Here in south London one of the NCRM local Ambassadors, Anne Coates, is teaming up with fellow south Londoner, Alice Castle and myself to produce ‘Sister Sleuths’. Each of us has books set in London, often south London – Clapham in my case, where Cassandra Fortune lives, Dulwich, home of Hannah Weybridge in Anne’s series and Dulwich, Herne Hill and Belsize Park, among others, for Beth Haldane in Alice’s. The tales range across the capital, taking in Westminster, Theatreland, Fleet Street and the yummy mummy nappy valleys of south London as well as rather less salubrious locations, like King’s Cross and Elephant and Castle.
As you can see all our protagonists are women, hence the name. Cassandra is a civil servant, Hannah an investigative journalist and Beth an office worker; two of them are single mums. All of them get drawn into investigations by circumstances (though Cassie is more than willing in Plague, in order to get her career back on track).
First stop on the ‘Sister Sleuths’ tour is at Clapham Books on 8th June, doors open at 6.30pm for a 7 o’clock start, later in the month we’ll be at Chener Books, on Lordship Lane in East Dulwich and, it is planned, more south London venues (details will be available on the Events page of this site). The events will be free to attend and should be fun. Anne’s Hannah Weybridge series which started with a tale inspired by Anne’s real-life journalism in Dancers in the Wind
is already five books long and Alice’s Beth Haldane (and her on-off boyfriend DI Harry York) has appeared in even more, beginning with Death in Dulwich. I am lagging behind with only two, though that will be increased in the Autumn when Opera, the third Cassandra Fortune is published.

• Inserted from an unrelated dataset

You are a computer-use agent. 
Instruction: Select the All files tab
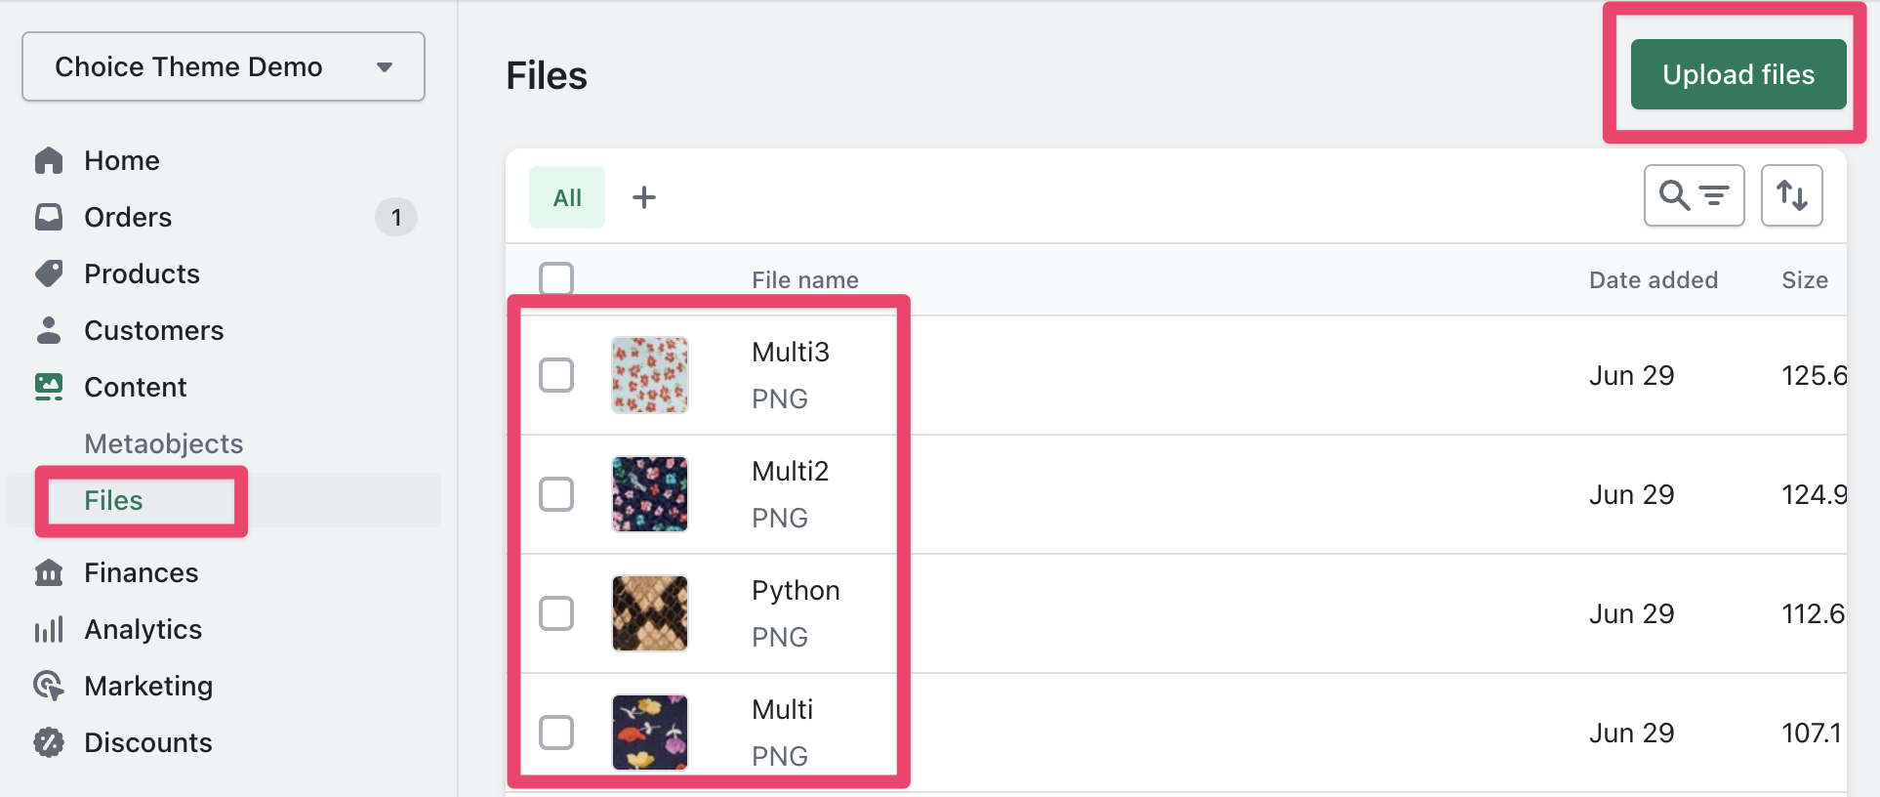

I’ll also be speaking about researching both Plague and Oracle at the Riverside Book Club in Sunbury on Thames on 16th June. It is a long-standing date in the diary, but, as serendipity would have it, now part of NCRM. There will almost certainly be an event near you, across the country. But the idea behind NCRM is to encourage readers to create events for themselves and, at time of writing, the site currently includes over sixty crime writers of different types and sub-genres ( a figure that will grow as June approaches ) who are prepared to participate in these events. The website includes tips and hints on organising and promoting events, together with NCRM literature and templates. So contact your local library or book group and suggest an event. Or come along to one of mine.